### TEXT ###

[OSM-talk] Historical Data in OSM database

Peter Wendorff wendorff at uni-paderborn.de
Tue Nov 9 16:20:26 GMT 2010


Am 09.11.2010 17:01, schrieb M∡rtin Koppenhoefer:
> 2010/11/9 Peter Wendorff<wendorff at uni-paderborn.de>:
>> If it would be as simple....
>> I fear, it is not.
>
> +1
>> often jewish synagogues especially in Germany burned
>> down by the Nazis, too few of them rebuild - like the one in Berlin
>> Oranienburger Straße[1]).
> that's actually a special case because it is one of the very few that
> actually wasn't burnt down
yes, but it's destroyed by bomb attacks to Berlin later - so it remains 
a rebuild synagogue ;) .
>> Big churches are often build over a time of several hundred years, changing
>> shape and importance, even name - not to mention denomination or more than
>> that religion) - think about Notre Dame in Paris [2] with a build time of
>> nearly 200 years.

### SUPPLIED DATA ###

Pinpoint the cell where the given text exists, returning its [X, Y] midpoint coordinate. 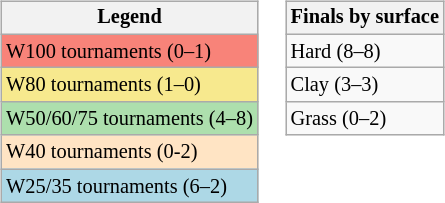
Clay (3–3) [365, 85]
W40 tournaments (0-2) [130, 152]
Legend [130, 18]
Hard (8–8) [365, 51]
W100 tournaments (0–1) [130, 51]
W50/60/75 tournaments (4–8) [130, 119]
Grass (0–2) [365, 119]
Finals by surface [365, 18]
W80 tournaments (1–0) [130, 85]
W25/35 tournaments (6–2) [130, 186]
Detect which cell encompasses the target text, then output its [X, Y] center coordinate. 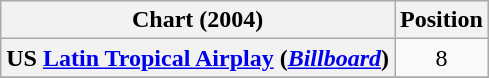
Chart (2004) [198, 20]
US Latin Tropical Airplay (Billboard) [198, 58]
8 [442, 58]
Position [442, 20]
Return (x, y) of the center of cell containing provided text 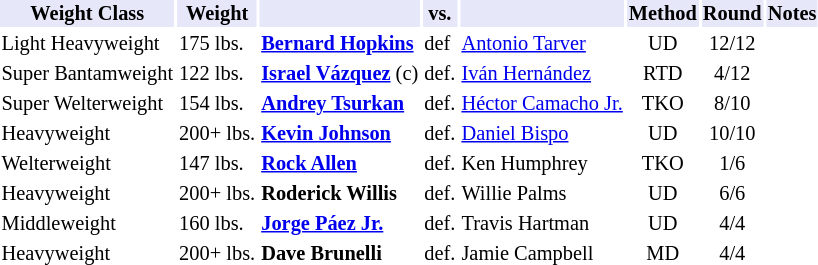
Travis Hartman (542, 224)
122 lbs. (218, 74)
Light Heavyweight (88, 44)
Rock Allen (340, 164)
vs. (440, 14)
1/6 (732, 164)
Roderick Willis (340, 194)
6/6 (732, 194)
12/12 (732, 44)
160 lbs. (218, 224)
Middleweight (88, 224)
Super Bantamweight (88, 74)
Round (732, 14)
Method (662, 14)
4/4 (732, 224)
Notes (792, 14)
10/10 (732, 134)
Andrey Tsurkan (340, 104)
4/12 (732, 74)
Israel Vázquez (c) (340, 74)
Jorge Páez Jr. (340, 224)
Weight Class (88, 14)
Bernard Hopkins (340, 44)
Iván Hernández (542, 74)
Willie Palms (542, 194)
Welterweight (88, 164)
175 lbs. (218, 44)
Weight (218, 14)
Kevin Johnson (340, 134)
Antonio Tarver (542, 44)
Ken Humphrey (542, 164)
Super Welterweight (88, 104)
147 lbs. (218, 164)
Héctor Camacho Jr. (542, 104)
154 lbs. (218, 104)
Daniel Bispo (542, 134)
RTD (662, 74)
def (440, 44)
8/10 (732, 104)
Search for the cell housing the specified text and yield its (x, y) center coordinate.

###

#### [JOBS]
a – In the mailing-list post, give the stretch from "Am 09.11.2010 17:01, schrieb" through "synagogue ;) ." again, replacing "Nazis" with "National Socialists".
b – Restate the paragraph of the mailing-list post that begins "Big churches are often build" more briefly, keeping its main facts.
The records have nothing to do with the text.

#### [SOLUTIONS TO THE PROBLEMS]
a –
Am 09.11.2010 17:01, schrieb M∡rtin Koppenhoefer:
> 2010/11/9 Peter Wendorff<wendorff at uni-paderborn.de>:
>> If it would be as simple....
>> I fear, it is not.
>
> +1
>> often jewish synagogues especially in Germany burned
>> down by the National Socialists, too few of them rebuild - like the one in Berlin
>> Oranienburger Straße[1]).
> that's actually a special case because it is one of the very few that
> actually wasn't burnt down
yes, but it's destroyed by bomb attacks to Berlin later - so it remains 
a rebuild synagogue ;) .

b – Big churches were often built over several hundred years, changing in shape and importance, even in name, denomination or religion. An example is Notre Dame in Paris, which took nearly 200 years to build.